点击“生成服务端”，将服务端程序放到指定目录，再次点击“生成服务端”

至此，成功生成服务端程序，将服务端程序拷贝至被控端实验台（本实验中使用文件共享的方式）。双击运行然后启动Internet Explorer浏览器。会听到“有主机上线，请注意”语音；输入连接密码1234，然后点击“应用改变”。至此，主控端和被控端连接成功。

至此，主控端和被控端连接成功。

实验步骤二：灰鸽子体验

（1）屏幕监控

在主控端右击当前在线主机，选择“屏幕监控”，点击“启动”，即可监控被控端屏幕，被控端屏幕如下：

主控端屏幕如下：

（2）设备监控

右键选择“设备监控”，可进行视频读取、语音监听等操作。

（3）系统信息

右键选择“系统信息”，可查看被控端系统信息。

（4）注册表管理

右键选择“注册表管理”

可以对注册表进行新增、删除、重命名等操作：

（5）进程管理

右键选择“进程管理”

可以查看和终止进程：

（6）窗口管理

右键选择“窗口管理”，可对被控端窗口进行管理。

（7）服务管理

右键选择“服务管理”，可对服务进行查看、启动、停止、删除、设置等操作。

（8）CMD操作

右键选择“CMD操作”，输入cmd命令可显示结果。

（9）远程下载文件到本地

右键选择“文件管理”，找到一个文件或文件夹，右键选择“文件（夹）下载至本地”，即可下载被控端文件。

五、实验总结

通过这次实验我们对灰鸽子木马进行了相应操作，对他服务端进行相应配置，然后对受控端进行屏幕监控，设备监控，系统信息，注册表管理，进程管理，窗口管理，服务管理，cmd操作，远程文件下载，从而随意窃取受控机的信息，文件。

六、分析与思考

思考灰鸽子木马的实现原理

灰鸽子是国内一个著名的 后门程序。

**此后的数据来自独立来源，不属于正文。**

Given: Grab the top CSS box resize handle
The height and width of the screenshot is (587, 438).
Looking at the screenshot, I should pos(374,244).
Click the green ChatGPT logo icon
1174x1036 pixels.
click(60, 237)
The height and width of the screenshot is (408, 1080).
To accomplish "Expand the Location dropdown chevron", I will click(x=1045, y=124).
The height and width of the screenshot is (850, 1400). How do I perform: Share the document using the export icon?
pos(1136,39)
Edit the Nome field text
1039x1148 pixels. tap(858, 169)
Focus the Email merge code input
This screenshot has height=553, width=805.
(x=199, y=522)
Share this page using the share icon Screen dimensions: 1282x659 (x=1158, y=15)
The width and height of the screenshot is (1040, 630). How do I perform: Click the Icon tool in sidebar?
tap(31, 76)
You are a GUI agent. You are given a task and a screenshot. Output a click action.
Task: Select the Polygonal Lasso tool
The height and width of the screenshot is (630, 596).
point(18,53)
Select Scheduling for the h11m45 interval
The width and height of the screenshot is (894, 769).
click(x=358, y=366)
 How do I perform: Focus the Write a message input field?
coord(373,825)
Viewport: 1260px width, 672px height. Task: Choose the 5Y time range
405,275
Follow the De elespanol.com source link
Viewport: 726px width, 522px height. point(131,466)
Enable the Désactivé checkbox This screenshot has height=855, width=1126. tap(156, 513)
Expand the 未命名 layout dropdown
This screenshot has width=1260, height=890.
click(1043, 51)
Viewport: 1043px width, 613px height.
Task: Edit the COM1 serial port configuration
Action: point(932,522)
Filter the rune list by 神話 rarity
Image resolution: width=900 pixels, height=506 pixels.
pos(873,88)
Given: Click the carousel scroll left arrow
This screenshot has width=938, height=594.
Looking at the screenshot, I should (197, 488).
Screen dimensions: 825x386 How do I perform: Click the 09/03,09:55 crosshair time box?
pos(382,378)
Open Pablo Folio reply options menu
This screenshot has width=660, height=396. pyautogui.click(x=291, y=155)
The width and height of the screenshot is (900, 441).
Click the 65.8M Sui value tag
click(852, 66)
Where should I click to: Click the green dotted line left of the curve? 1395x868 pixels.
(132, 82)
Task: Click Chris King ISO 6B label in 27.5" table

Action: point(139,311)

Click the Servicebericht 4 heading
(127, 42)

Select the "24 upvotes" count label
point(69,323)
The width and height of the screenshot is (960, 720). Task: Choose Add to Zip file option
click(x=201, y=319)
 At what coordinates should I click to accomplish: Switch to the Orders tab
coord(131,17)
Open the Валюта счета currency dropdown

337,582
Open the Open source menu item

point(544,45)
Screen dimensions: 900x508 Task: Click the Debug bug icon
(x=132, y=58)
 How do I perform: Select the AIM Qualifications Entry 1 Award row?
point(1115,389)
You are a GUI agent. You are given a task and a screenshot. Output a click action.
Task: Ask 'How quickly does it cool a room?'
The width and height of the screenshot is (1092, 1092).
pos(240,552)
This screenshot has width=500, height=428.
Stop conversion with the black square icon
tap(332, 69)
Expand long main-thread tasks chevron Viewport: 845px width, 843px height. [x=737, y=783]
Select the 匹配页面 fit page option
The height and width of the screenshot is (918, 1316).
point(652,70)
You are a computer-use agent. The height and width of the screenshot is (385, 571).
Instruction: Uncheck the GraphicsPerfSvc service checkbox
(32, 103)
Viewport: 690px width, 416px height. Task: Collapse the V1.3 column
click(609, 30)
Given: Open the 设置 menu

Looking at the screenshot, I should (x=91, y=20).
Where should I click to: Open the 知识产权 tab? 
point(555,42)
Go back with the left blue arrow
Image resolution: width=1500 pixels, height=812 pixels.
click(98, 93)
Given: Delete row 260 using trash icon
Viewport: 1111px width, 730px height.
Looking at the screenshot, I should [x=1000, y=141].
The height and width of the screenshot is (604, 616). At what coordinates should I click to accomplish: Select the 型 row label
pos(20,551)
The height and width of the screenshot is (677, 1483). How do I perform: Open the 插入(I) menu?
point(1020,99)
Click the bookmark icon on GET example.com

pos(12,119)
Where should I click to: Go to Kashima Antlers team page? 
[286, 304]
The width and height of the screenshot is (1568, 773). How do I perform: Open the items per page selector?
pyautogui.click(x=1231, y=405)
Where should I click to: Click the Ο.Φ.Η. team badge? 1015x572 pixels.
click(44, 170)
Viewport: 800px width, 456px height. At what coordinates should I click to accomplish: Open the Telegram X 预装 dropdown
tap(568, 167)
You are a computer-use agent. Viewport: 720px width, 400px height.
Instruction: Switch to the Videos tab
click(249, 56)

灰鸽子变种木马运行后，会自我复制到Windows目录下，并自行将安装程序删除。修改注册表，将病毒文件注册为服务项实现开机自启。 木马程序还会注入所有的进程中，隐藏自我，防止被 杀毒软件查杀。自动开启IE浏览器，以便与外界进行通信，侦听黑客指令，在用户不知情的情况下连接黑客指定站点，盗取用户信息、下载其它特定程序。